Exercise brief
The response should consist of the records that follow, printed exactly.

Extracted entries

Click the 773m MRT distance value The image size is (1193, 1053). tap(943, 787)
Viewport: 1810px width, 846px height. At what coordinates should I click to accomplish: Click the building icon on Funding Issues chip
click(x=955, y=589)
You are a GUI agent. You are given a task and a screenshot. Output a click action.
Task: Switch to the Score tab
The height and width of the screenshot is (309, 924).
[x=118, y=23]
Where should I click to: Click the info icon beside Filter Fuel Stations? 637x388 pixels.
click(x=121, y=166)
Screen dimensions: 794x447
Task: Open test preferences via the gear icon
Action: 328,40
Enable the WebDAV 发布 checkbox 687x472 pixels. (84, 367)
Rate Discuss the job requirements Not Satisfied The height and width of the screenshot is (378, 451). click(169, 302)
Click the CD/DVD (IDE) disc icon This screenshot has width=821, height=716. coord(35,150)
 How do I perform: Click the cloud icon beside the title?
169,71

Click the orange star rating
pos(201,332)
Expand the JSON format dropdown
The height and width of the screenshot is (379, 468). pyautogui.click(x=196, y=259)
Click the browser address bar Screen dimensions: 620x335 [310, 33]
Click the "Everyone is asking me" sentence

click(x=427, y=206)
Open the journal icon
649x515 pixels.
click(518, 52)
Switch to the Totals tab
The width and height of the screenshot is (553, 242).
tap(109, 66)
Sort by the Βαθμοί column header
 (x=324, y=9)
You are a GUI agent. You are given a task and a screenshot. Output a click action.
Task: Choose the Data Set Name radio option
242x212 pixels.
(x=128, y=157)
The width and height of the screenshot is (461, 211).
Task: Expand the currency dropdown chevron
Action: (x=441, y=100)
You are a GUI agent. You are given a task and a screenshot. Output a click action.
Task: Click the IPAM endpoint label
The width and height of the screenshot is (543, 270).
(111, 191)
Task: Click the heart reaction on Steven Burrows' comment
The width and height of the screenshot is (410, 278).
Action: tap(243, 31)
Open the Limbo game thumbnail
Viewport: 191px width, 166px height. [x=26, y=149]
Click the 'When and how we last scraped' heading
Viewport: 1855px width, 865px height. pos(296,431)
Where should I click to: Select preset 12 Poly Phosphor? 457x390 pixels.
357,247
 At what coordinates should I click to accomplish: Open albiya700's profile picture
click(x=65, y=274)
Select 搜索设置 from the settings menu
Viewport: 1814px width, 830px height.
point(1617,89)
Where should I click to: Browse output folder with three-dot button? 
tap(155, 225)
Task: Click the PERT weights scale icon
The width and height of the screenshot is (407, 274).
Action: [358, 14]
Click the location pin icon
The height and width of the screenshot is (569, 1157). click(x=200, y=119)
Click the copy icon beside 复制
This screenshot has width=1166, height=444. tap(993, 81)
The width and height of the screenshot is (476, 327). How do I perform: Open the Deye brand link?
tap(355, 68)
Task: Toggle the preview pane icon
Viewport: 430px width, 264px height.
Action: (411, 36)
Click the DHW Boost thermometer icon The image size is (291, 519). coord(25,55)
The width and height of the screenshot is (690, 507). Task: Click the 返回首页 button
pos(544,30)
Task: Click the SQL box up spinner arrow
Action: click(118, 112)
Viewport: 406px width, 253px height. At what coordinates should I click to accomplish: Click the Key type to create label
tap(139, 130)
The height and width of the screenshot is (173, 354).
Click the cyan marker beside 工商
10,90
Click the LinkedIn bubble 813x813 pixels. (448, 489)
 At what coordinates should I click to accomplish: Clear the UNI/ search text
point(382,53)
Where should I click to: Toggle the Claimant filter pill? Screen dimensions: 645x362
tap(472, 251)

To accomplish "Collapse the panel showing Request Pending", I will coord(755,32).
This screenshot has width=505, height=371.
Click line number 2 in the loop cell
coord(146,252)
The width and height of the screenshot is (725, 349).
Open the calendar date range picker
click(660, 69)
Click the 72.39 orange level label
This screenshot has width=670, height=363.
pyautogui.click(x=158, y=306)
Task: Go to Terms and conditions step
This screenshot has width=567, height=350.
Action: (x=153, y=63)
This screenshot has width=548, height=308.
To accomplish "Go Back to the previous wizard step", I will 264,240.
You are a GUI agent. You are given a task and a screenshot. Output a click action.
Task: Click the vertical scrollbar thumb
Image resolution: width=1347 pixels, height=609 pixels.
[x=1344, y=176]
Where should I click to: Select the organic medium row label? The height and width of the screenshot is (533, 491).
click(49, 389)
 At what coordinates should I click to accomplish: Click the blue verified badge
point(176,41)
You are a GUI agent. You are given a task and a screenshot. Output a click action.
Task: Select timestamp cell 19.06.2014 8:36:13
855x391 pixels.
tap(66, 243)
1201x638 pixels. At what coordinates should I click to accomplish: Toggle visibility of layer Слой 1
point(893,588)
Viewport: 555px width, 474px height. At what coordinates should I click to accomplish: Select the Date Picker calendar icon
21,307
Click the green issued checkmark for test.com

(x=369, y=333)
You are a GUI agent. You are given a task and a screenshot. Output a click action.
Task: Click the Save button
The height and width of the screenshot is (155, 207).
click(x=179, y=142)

Answer
Click the 773m MRT distance value The image size is (1193, 1053). tap(943, 787)
Viewport: 1810px width, 846px height. At what coordinates should I click to accomplish: Click the building icon on Funding Issues chip
click(x=955, y=589)
You are a GUI agent. You are given a task and a screenshot. Output a click action.
Task: Switch to the Score tab
The height and width of the screenshot is (309, 924).
[x=118, y=23]
Where should I click to: Click the info icon beside Filter Fuel Stations? 637x388 pixels.
click(x=121, y=166)
Screen dimensions: 794x447
Task: Open test preferences via the gear icon
Action: 328,40
Enable the WebDAV 发布 checkbox 687x472 pixels. (84, 367)
Rate Discuss the job requirements Not Satisfied The height and width of the screenshot is (378, 451). click(169, 302)
Click the CD/DVD (IDE) disc icon This screenshot has width=821, height=716. coord(35,150)
 How do I perform: Click the cloud icon beside the title?
169,71

Click the orange star rating
pos(201,332)
Expand the JSON format dropdown
The height and width of the screenshot is (379, 468). pyautogui.click(x=196, y=259)
Click the browser address bar Screen dimensions: 620x335 [310, 33]
Click the "Everyone is asking me" sentence

click(x=427, y=206)
Open the journal icon
649x515 pixels.
click(518, 52)
Switch to the Totals tab
The width and height of the screenshot is (553, 242).
tap(109, 66)
Sort by the Βαθμοί column header
 (x=324, y=9)
You are a GUI agent. You are given a task and a screenshot. Output a click action.
Task: Choose the Data Set Name radio option
242x212 pixels.
(x=128, y=157)
The width and height of the screenshot is (461, 211).
Task: Expand the currency dropdown chevron
Action: (x=441, y=100)
You are a GUI agent. You are given a task and a screenshot. Output a click action.
Task: Click the IPAM endpoint label
The width and height of the screenshot is (543, 270).
(111, 191)
Task: Click the heart reaction on Steven Burrows' comment
The width and height of the screenshot is (410, 278).
Action: tap(243, 31)
Open the Limbo game thumbnail
Viewport: 191px width, 166px height. [x=26, y=149]
Click the 'When and how we last scraped' heading
Viewport: 1855px width, 865px height. pos(296,431)
Where should I click to: Select preset 12 Poly Phosphor? 457x390 pixels.
357,247
 At what coordinates should I click to accomplish: Open albiya700's profile picture
click(x=65, y=274)
Select 搜索设置 from the settings menu
Viewport: 1814px width, 830px height.
point(1617,89)
Where should I click to: Browse output folder with three-dot button? 
tap(155, 225)
Task: Click the PERT weights scale icon
The width and height of the screenshot is (407, 274).
Action: [358, 14]
Click the location pin icon
The height and width of the screenshot is (569, 1157). click(x=200, y=119)
Click the copy icon beside 复制
This screenshot has width=1166, height=444. tap(993, 81)
The width and height of the screenshot is (476, 327). How do I perform: Open the Deye brand link?
tap(355, 68)
Task: Toggle the preview pane icon
Viewport: 430px width, 264px height.
Action: (411, 36)
Click the DHW Boost thermometer icon The image size is (291, 519). coord(25,55)
The width and height of the screenshot is (690, 507). Task: Click the 返回首页 button
pos(544,30)
Task: Click the SQL box up spinner arrow
Action: click(118, 112)
Viewport: 406px width, 253px height. At what coordinates should I click to accomplish: Click the Key type to create label
tap(139, 130)
The height and width of the screenshot is (173, 354).
Click the cyan marker beside 工商
10,90
Click the LinkedIn bubble 813x813 pixels. (448, 489)
 At what coordinates should I click to accomplish: Clear the UNI/ search text
point(382,53)
Where should I click to: Toggle the Claimant filter pill? Screen dimensions: 645x362
tap(472, 251)

To accomplish "Collapse the panel showing Request Pending", I will coord(755,32).
This screenshot has width=505, height=371.
Click line number 2 in the loop cell
coord(146,252)
The width and height of the screenshot is (725, 349).
Open the calendar date range picker
click(660, 69)
Click the 72.39 orange level label
This screenshot has width=670, height=363.
pyautogui.click(x=158, y=306)
Task: Go to Terms and conditions step
This screenshot has width=567, height=350.
Action: (x=153, y=63)
This screenshot has width=548, height=308.
To accomplish "Go Back to the previous wizard step", I will 264,240.
You are a GUI agent. You are given a task and a screenshot. Output a click action.
Task: Click the vertical scrollbar thumb
Image resolution: width=1347 pixels, height=609 pixels.
[x=1344, y=176]
Where should I click to: Select the organic medium row label? The height and width of the screenshot is (533, 491).
click(49, 389)
 At what coordinates should I click to accomplish: Click the blue verified badge
point(176,41)
You are a GUI agent. You are given a task and a screenshot. Output a click action.
Task: Select timestamp cell 19.06.2014 8:36:13
855x391 pixels.
tap(66, 243)
1201x638 pixels. At what coordinates should I click to accomplish: Toggle visibility of layer Слой 1
point(893,588)
Viewport: 555px width, 474px height. At what coordinates should I click to accomplish: Select the Date Picker calendar icon
21,307
Click the green issued checkmark for test.com

(x=369, y=333)
You are a GUI agent. You are given a task and a screenshot. Output a click action.
Task: Click the Save button
The height and width of the screenshot is (155, 207).
click(x=179, y=142)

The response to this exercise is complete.